The definitive guide to classic films from one of America's most trusted film critics From the author of the bestselling annual Movie Guide comes this ultimate guide for fans of classic films both familiar and obscure. The Classic Movie Guide covers thousands of films, from the silent era to the 1960s, including The Birth of a Nation, The Cabinet of Dr. Caligari, Grand Illusion, and The Maltese Falcon (all three versions- 1931, 1936, and 1941), Singin'...

Customer Reviews

5 ratings

Excellent Guide - Covers Its Ground

This book covers the old movies up to about 1960. In my opinion some of the really old ones it covers could be passed up (e.g. silent films) and may have been included to bulk up the book a bit.

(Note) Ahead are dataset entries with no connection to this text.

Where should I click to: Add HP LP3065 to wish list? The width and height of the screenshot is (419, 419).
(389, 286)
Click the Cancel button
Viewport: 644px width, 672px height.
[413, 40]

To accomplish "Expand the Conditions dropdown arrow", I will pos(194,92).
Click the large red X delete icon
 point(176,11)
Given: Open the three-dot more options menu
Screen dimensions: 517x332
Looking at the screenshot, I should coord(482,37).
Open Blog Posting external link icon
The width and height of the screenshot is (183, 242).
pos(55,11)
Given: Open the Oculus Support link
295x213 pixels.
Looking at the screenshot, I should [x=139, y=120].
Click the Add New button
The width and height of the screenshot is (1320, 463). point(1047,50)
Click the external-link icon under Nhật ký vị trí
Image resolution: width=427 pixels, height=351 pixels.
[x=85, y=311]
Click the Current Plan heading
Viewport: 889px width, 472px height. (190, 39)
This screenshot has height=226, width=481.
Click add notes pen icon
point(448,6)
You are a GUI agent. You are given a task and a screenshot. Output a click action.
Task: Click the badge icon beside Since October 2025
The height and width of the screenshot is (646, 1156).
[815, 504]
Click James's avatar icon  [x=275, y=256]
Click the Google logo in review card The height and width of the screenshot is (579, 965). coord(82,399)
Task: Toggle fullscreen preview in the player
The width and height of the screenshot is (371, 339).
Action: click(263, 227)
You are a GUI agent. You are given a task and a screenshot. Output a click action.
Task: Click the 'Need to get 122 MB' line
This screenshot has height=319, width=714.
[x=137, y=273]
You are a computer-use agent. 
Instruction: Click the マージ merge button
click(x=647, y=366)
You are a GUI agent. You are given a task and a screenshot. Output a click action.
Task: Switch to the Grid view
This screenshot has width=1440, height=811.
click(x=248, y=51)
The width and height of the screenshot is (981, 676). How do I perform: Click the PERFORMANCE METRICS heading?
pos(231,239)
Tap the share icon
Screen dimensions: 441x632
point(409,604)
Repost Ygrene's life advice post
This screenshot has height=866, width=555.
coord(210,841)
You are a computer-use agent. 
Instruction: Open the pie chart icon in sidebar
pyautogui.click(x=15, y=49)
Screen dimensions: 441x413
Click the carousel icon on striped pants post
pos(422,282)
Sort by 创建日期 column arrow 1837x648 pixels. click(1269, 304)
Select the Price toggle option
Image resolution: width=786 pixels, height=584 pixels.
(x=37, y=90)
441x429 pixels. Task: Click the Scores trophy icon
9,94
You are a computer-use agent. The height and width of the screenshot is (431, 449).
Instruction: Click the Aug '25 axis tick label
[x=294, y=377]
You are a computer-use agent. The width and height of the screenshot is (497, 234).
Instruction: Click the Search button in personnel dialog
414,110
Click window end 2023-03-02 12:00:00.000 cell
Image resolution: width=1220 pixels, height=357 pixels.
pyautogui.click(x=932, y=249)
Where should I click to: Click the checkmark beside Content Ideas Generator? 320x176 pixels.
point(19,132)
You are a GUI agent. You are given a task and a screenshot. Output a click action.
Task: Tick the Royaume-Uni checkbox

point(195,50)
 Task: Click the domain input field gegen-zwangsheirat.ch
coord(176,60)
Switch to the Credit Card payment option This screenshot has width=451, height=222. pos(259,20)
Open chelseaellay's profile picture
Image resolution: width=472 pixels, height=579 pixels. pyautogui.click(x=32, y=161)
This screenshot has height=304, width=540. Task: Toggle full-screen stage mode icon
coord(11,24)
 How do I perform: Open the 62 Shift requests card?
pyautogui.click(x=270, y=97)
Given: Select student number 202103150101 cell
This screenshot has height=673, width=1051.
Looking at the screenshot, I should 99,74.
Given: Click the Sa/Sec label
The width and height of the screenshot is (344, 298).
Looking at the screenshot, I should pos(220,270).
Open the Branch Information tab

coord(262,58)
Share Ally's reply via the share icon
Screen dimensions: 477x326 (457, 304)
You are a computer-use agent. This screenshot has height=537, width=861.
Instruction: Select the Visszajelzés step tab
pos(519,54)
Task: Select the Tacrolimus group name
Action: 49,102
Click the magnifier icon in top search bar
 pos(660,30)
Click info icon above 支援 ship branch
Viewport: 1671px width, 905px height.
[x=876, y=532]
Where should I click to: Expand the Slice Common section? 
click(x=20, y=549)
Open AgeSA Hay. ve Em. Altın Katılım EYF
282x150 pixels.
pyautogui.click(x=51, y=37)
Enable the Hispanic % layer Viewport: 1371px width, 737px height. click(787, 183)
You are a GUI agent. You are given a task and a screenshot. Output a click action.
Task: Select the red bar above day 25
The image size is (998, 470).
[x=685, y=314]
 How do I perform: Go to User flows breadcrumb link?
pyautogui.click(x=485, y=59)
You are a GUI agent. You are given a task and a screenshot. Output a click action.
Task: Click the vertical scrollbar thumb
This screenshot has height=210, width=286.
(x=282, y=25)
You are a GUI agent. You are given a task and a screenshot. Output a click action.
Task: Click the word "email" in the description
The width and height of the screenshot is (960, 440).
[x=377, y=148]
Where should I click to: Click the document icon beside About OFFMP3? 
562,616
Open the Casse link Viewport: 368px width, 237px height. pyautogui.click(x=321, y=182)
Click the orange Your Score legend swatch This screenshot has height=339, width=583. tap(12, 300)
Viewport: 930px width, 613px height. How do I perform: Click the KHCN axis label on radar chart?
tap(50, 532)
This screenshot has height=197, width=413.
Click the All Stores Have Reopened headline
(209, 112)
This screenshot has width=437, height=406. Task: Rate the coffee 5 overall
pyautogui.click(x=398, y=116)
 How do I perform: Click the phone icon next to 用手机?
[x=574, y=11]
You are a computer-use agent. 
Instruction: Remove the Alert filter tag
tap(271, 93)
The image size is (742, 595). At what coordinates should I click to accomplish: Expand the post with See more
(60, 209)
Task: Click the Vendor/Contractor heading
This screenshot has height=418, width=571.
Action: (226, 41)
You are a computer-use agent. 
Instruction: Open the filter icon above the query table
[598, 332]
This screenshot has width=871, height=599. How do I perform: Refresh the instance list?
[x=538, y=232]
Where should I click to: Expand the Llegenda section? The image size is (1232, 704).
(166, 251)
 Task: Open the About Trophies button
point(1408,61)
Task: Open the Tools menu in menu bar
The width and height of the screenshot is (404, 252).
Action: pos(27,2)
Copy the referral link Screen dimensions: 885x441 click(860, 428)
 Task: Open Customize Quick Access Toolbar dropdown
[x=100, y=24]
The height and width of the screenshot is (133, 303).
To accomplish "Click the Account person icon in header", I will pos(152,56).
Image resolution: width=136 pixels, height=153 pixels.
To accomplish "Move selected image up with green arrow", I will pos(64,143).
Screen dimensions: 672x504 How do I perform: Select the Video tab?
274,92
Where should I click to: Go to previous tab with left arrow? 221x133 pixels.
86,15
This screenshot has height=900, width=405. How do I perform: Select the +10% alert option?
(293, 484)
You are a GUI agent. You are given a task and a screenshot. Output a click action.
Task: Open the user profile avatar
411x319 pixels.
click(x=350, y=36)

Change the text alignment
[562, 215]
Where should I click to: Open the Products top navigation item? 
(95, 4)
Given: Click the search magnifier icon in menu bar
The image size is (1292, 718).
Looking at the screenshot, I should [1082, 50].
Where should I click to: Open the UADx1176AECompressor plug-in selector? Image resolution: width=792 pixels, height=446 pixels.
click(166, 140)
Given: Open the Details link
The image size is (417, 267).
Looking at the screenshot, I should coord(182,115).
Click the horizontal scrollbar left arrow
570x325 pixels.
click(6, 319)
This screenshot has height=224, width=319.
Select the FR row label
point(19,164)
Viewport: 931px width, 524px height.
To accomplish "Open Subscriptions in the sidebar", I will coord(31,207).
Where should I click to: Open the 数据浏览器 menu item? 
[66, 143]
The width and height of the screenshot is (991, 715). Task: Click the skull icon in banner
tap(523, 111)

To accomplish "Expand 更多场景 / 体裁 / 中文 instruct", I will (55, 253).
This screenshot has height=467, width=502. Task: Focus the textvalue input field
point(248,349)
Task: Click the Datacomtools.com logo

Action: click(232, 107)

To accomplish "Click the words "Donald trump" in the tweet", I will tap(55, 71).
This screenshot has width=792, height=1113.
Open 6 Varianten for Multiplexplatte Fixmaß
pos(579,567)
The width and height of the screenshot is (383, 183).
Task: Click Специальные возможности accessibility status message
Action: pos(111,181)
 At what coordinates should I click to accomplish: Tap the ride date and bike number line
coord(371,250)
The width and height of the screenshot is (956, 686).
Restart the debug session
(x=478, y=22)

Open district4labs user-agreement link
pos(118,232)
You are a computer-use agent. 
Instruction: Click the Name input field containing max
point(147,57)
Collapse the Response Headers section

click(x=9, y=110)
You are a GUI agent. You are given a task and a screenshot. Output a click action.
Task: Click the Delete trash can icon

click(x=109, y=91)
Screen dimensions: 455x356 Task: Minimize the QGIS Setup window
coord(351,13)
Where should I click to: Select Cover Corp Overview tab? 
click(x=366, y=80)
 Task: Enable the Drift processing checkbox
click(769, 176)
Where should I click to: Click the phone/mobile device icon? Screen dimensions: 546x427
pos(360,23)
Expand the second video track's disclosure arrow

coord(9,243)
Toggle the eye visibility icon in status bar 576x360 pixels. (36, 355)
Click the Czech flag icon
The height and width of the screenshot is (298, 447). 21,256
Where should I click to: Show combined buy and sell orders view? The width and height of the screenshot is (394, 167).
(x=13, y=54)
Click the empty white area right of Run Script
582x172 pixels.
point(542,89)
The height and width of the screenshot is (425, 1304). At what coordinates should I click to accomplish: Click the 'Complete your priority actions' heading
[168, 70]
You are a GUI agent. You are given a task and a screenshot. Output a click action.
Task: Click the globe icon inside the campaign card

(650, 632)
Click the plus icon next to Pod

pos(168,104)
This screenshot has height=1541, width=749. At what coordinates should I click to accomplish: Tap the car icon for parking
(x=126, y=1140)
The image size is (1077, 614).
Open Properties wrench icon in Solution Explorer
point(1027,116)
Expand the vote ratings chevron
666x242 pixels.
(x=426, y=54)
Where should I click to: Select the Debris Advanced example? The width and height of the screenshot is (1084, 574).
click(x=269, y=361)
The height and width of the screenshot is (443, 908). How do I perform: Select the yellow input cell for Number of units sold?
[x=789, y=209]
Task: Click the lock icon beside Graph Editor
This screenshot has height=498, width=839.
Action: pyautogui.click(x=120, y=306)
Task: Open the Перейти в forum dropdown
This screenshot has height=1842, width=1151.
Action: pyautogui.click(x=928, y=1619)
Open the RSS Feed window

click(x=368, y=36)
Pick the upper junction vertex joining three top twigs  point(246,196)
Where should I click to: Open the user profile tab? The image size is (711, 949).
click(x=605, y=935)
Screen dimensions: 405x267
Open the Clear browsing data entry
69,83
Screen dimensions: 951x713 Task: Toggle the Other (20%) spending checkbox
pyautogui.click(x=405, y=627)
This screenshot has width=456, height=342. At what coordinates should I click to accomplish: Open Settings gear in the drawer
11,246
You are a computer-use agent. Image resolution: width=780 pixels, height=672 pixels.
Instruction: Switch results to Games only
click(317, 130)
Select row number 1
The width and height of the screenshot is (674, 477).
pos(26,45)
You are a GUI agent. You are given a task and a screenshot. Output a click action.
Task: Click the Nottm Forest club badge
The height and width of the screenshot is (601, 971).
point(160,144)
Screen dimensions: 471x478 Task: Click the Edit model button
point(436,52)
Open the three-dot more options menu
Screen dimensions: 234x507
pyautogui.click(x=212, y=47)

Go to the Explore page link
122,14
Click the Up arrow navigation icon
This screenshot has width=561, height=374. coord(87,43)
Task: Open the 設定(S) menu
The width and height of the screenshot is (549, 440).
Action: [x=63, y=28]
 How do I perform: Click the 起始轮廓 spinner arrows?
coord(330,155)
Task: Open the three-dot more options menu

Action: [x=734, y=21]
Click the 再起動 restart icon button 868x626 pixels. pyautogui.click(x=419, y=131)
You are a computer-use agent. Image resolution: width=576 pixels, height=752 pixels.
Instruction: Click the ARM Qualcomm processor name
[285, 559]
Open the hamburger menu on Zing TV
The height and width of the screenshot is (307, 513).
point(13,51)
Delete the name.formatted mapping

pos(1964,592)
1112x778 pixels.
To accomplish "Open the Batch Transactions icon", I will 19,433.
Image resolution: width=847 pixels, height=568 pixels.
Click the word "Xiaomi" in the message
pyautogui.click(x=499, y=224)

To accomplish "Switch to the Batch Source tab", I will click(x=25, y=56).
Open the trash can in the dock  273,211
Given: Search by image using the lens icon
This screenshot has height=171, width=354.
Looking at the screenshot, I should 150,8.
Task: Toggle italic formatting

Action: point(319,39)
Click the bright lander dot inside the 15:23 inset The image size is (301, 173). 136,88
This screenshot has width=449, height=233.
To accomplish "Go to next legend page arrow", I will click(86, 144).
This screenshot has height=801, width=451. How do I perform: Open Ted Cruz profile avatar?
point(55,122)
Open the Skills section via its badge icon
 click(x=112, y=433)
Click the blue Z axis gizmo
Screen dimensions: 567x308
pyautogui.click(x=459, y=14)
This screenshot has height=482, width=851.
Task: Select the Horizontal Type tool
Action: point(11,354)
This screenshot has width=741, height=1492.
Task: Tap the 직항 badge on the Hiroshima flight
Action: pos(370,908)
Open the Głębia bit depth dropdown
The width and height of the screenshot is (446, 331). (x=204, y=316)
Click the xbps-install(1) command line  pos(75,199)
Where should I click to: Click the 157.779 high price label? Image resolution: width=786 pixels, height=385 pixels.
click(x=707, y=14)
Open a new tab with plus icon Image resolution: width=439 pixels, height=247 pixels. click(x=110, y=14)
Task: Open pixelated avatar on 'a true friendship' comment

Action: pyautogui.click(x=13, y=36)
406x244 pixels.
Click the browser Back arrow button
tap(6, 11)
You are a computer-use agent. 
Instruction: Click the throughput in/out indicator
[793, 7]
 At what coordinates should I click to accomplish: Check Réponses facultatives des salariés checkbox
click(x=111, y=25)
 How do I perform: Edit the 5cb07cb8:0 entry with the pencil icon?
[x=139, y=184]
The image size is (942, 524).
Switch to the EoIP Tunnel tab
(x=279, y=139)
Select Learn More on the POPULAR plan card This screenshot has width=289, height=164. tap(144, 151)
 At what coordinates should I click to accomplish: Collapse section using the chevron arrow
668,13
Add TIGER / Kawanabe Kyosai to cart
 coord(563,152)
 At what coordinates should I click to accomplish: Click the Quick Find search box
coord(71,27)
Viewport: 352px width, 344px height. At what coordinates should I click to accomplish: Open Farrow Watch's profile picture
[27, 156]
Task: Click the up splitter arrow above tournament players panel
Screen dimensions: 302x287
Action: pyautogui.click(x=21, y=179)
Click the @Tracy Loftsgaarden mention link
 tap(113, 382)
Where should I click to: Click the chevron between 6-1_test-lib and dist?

Still, I'm sure there must be fans of these that would be unable to find this info elsewhere and it may be valuable for them. This gives excellent coverage to these older pre-1960 movies and can be indespensible as a companion to the frequently inadequate descriptions given in the onscreen guides of satellite TV. I highly recomend it for that. Unlike the 2009 Guide, this one is a nice size and with reasonable size type so it is easy to find a movie and read the description. Now, if Maltin would just dump all of the movies covered in this Classic Guide out of the new book, the new book (2009 Guide) would be better served. Given that the number of movies is expanding exponentially, the newer guides should be broken into 2 sections, as well. Overall, Maltin needs this Classic Guide, a Guide for 1960 - 1990, and a Guide for 1990 - Present (2009 or whatever). Each guide could be comprehensive and a lot better than the inadequate and disappointing 2009 Guide tome. The single best source for all movies, though, is AllMovie.com. NBow, they need to take the descriptions off that website and put them into a 3 volume work as the truly Ultimate Movie Guide!

Indespensible

This volume includes all of the previous movie guides pre-1960 Ratings and reviews. Very nice to have for a classic movie buff, since older "less" necessary films were being ommited every year for the inclusion of newer releases to keep his annual guide at s useable size (not to mention weight!) His and his staffs reviews are as always well thought out and indexed. Also the inclusion of many more early sound and silent films is very helpful.

Old Movie Buff

I love the classics and this book can help you with who starred in them and the yr they were made.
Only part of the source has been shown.